Former U.S. Treasury Secretary and Goldman Sachs and Citigroup veteran Robert Rubin warned that U.S. political discourse needs to change because the Federal Reserve’s current monetary policy has gone as far as it can go. Rubin spoke today at the TradeTech financial industry conference held in New York City.
“The first round of quantitative easing [QE 1] was necessary,” Rubin says. “[The second round] was not as necessary.”
He sees the danger that a third round of quantitative easing would increase the money supply, but undermine confidence in the Fed’s inflation-fighting.
“People might start to think that the Fed would plan to monetize the debt,” Rubin says. However, he sees the Fed and the European Central Bank (ECB) stopping the policy before that risk starts to mount.

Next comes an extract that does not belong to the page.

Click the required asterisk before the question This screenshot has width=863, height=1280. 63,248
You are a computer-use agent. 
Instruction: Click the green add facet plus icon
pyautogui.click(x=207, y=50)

Rubin predicts a 50-50 chance that the U.S. economy faces an economic crisis in the short term if the country does not establish a sound fiscal policy, invest in critical infrastructure to improve competitiveness, and address healthcare costs as well as immigration and energy policies.
“The longer you wait, the more difficult it is to restore confidence,” he says.
Although the current political climate makes this a daunting task, Rubin believes it is possible if the political parties can establish common ground. “It’s going to be messy and difficult to do,” he adds.
If changes are not made, Rubin estimates U.S. GDP could shrink approximately 4%.